- [Required action 1] Can you set down the part of the passage on EU export controls starting with "The EU is currently" and going on through "of European products.", word for word?
- [Required action 2] Which devices does the passage on EU export controls list as cyber-surveillance tools to be added to the items needing approval before export?

===== Supplied passage

EU export controls will be extended on goods and technologies designed for civilian use but possibly used for human rights violations, Trade Committee MEPs voted on Thursday.

The EU is currently updating its rules on the export control of dual-use items to keep up with new technologies and to prevent authoritarian regimes from spying on their own citizens with the help of European products.

  • Export of cyber-surveillance tools needs to be authorised
  • Protection of civilians and human right defenders
  • Handbook for exporters, level playing field for member states

Goods and technologies designed for use in peaceful, civilian circumstances, but that can also be used for weapons of mass destruction or terrorist attacks, are already under an EU export control regime. The new rules would enhance ‘human security’, by adding certain cyber-surveillance tools to the list of items that need the approval of national authorities before being exported.

These include devices for intercepting mobile phones, hacking computers, circumventing passwords or identifying internet users, as such dual-use items are widely used to suppress civilians, political opposition and activists around the world.

Trade Committee MEPs want to strengthen the protection of human rights and create a “future-proof” system that can rapidly deal with new technologies.

Their key suggestions include:

  • strengthening the protection of the right to privacy, data and, freedom of assembly, by adding clear-cut criteria and definitions to the regulation,
  • exporters of products not listed in the regulation but which could be used for human-rights violations, have to make sure that their goods won’t fall into the wrong hands, by following OECD-based ‘due-diligence’ guidelines,
  • the Commission must publish a handbook before the entry into force of the new rules, so that EU businesses know what they can and cannot do,
  • new risks and technologies have to be swiftly included in the regulation, and
  • creating a level playing field among member states, by, for example, introducing similar penalties for non-compliance, along with greater transparency of national authorities’ export control decisions.

MEPs also voted to delete encryption technologies from the list of cyber-surveillance products, as they consider these vital for the self-defence of human rights defenders.

The new rules were backed by 34 votes to 1, with 2 abstentions.

==========
===== Listed records

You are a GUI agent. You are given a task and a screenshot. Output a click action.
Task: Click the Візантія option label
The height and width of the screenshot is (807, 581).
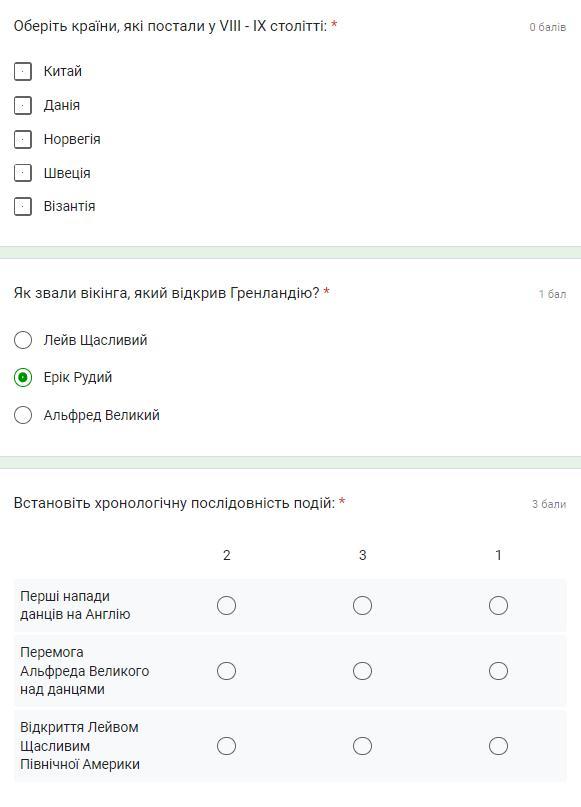point(69,206)
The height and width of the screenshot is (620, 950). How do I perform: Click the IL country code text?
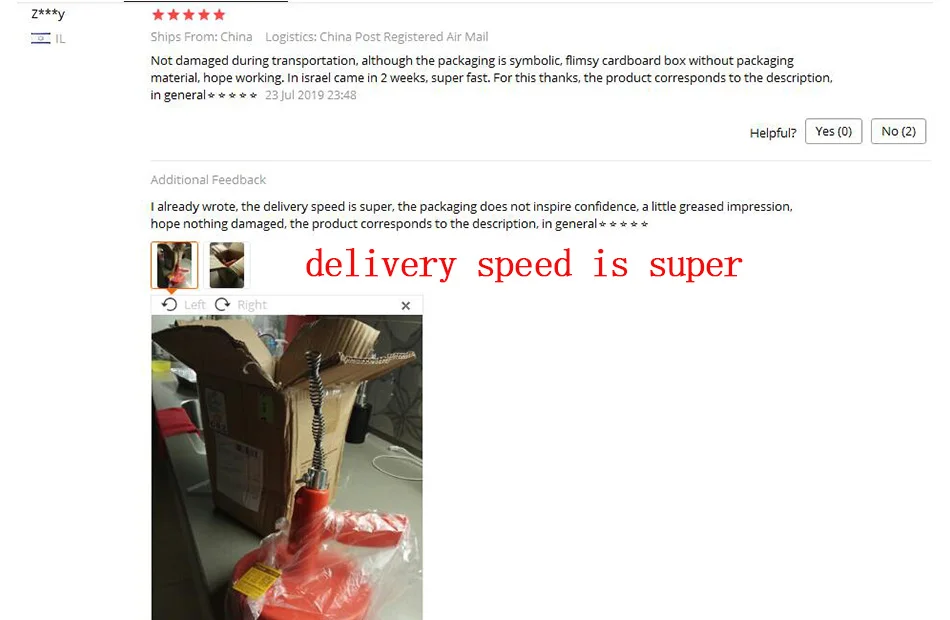60,39
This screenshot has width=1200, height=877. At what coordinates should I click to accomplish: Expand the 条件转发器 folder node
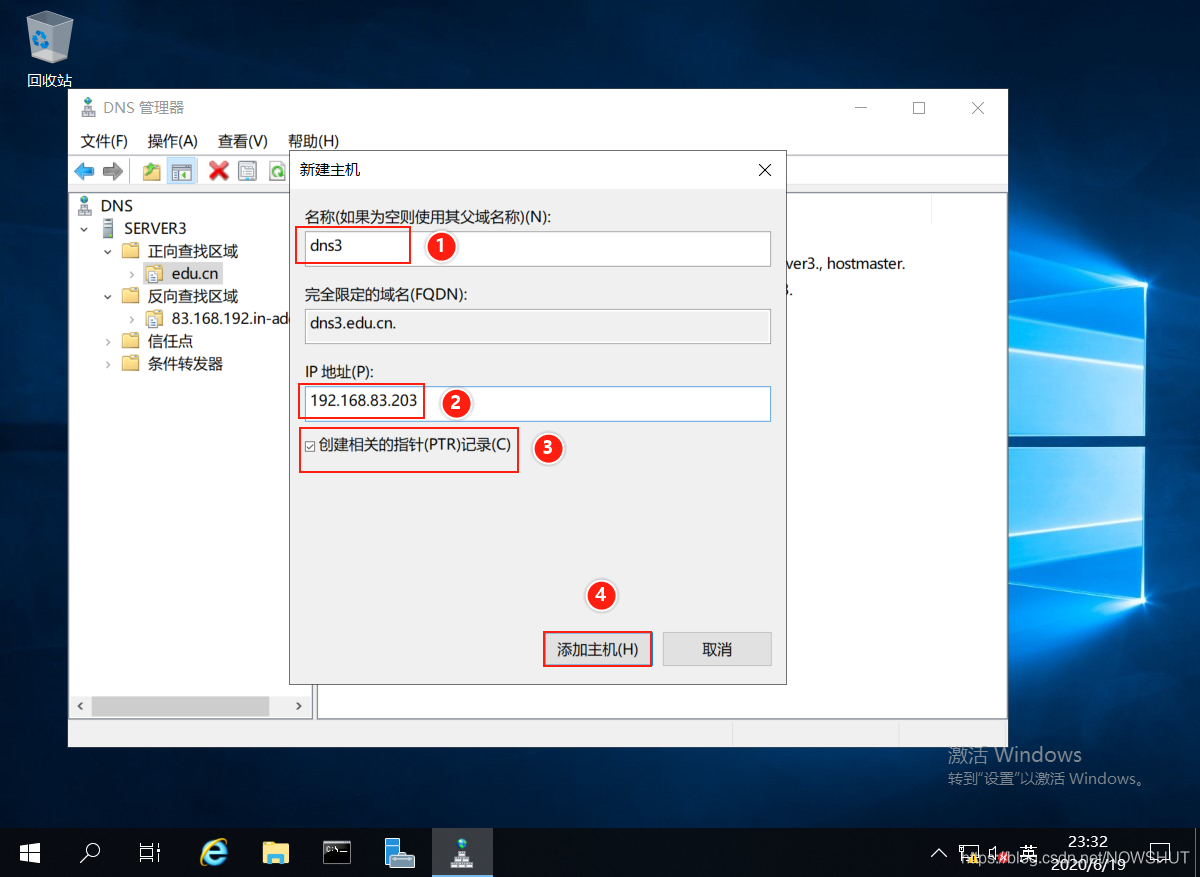click(109, 364)
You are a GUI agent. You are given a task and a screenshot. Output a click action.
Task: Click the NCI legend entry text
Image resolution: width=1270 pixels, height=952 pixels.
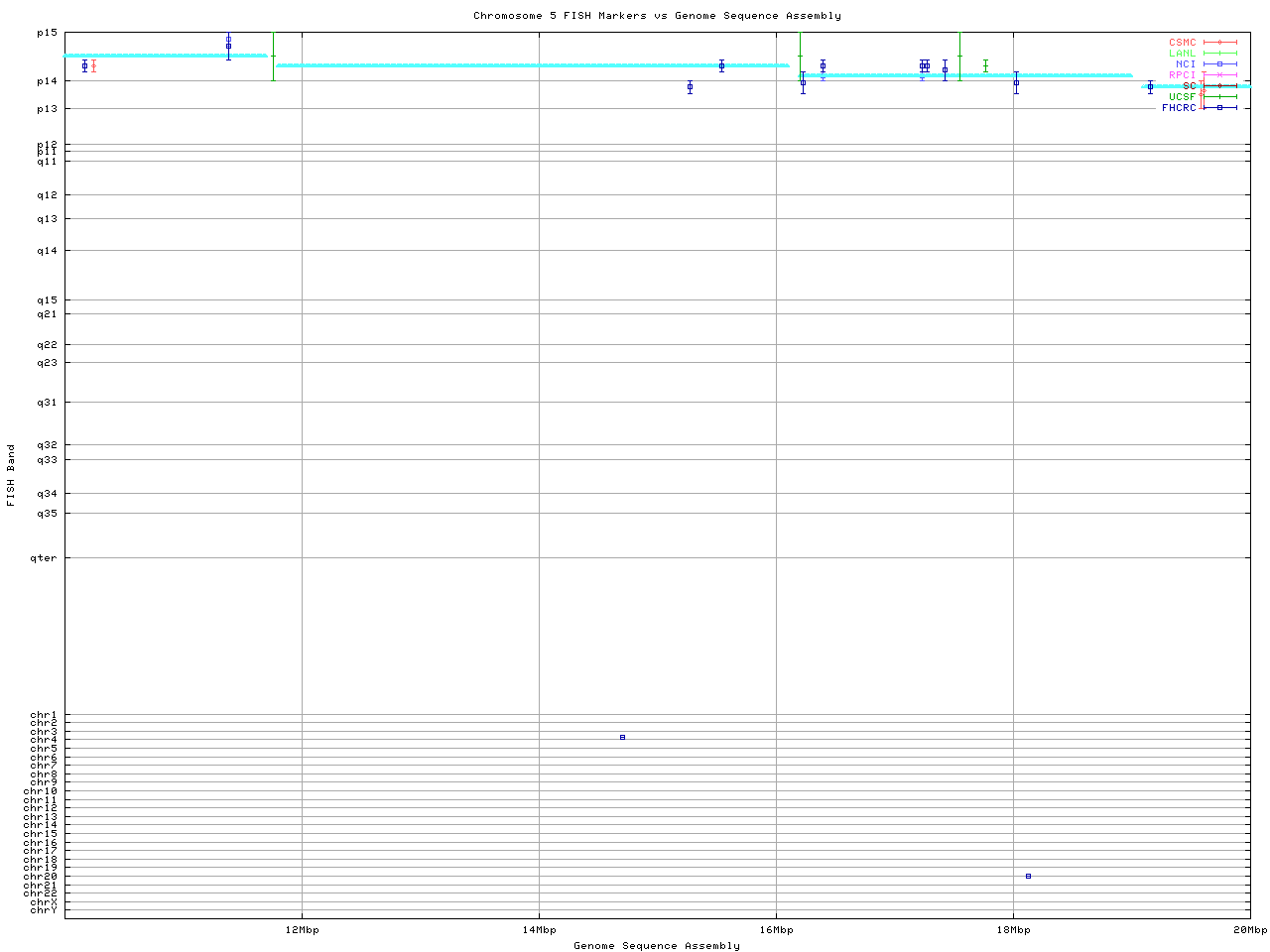tap(1186, 64)
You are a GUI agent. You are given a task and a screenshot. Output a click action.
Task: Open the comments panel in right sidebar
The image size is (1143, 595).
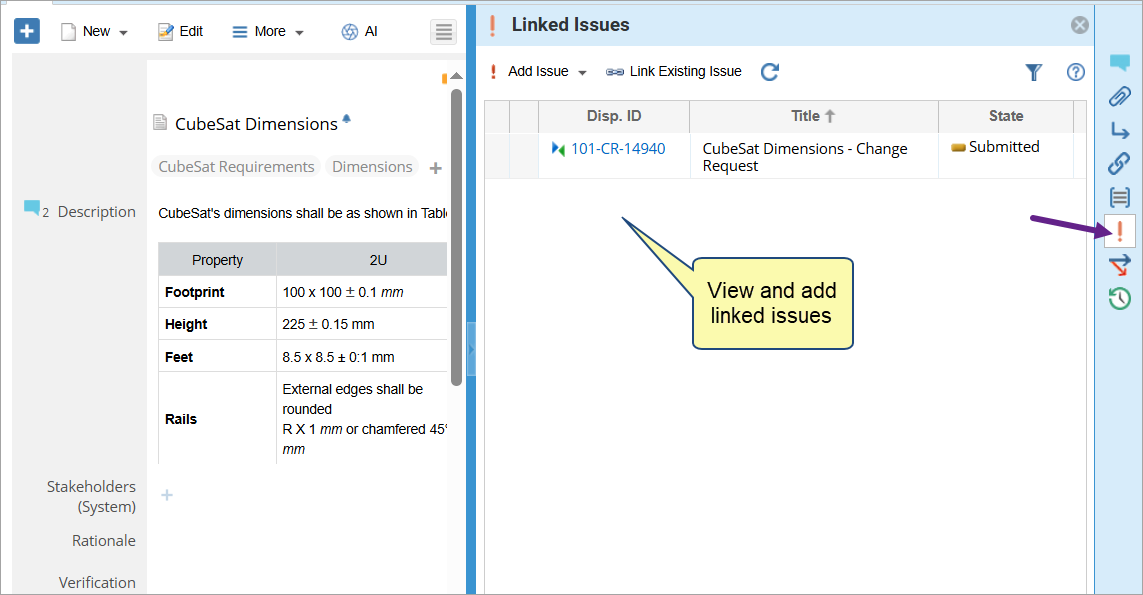click(x=1119, y=64)
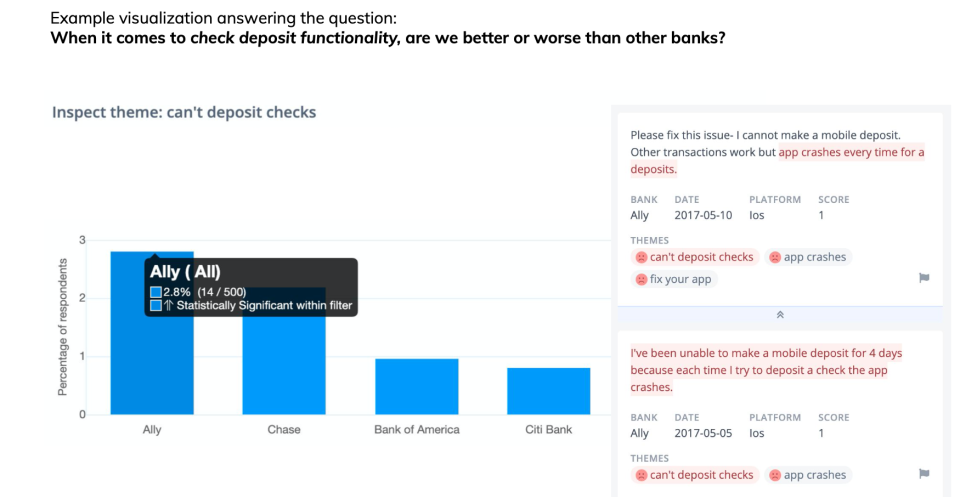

==========

- [Response area 1]
The EU is currently updating its rules on the export control of dual-use items to keep up with new technologies and to prevent authoritarian regimes from spying on their own citizens with the help of European products.

- [Response area 2]
- devices for intercepting mobile phones
- devices for hacking computers
- devices for circumventing passwords
- devices for identifying internet users